Data items
....
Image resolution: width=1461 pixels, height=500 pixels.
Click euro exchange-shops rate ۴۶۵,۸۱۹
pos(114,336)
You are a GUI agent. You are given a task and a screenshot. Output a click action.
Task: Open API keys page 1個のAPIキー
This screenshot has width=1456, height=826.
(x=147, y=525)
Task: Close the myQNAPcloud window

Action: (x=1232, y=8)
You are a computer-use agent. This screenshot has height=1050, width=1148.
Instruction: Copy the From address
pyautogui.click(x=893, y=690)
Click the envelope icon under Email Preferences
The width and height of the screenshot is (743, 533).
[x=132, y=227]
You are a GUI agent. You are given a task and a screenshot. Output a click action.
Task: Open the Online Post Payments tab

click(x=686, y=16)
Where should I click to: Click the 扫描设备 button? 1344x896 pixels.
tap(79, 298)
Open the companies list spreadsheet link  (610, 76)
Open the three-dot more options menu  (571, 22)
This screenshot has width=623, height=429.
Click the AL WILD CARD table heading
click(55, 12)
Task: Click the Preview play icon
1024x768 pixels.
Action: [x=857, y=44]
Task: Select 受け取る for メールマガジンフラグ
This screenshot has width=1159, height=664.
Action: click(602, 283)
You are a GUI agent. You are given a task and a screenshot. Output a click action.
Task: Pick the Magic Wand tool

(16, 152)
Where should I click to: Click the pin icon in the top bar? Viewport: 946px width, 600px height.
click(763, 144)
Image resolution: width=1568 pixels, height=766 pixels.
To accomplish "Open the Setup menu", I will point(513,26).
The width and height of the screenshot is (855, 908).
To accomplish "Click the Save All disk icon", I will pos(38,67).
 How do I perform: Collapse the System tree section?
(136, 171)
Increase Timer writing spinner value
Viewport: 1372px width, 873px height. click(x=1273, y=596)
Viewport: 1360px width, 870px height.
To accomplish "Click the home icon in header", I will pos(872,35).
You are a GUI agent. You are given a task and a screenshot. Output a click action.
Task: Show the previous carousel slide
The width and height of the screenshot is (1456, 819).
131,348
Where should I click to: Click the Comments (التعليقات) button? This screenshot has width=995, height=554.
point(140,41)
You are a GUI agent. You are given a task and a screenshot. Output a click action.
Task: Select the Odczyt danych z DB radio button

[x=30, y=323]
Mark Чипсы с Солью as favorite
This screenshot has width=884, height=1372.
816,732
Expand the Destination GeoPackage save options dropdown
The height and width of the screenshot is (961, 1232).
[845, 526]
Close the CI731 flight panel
....
- _What this task involves_
When a line among the entries contains "accomplish", pull that line out.

- _Final answer_
To accomplish "Open the Setup menu", I will point(513,26).
To accomplish "Click the Save All disk icon", I will pos(38,67).
To accomplish "Click the home icon in header", I will pos(872,35).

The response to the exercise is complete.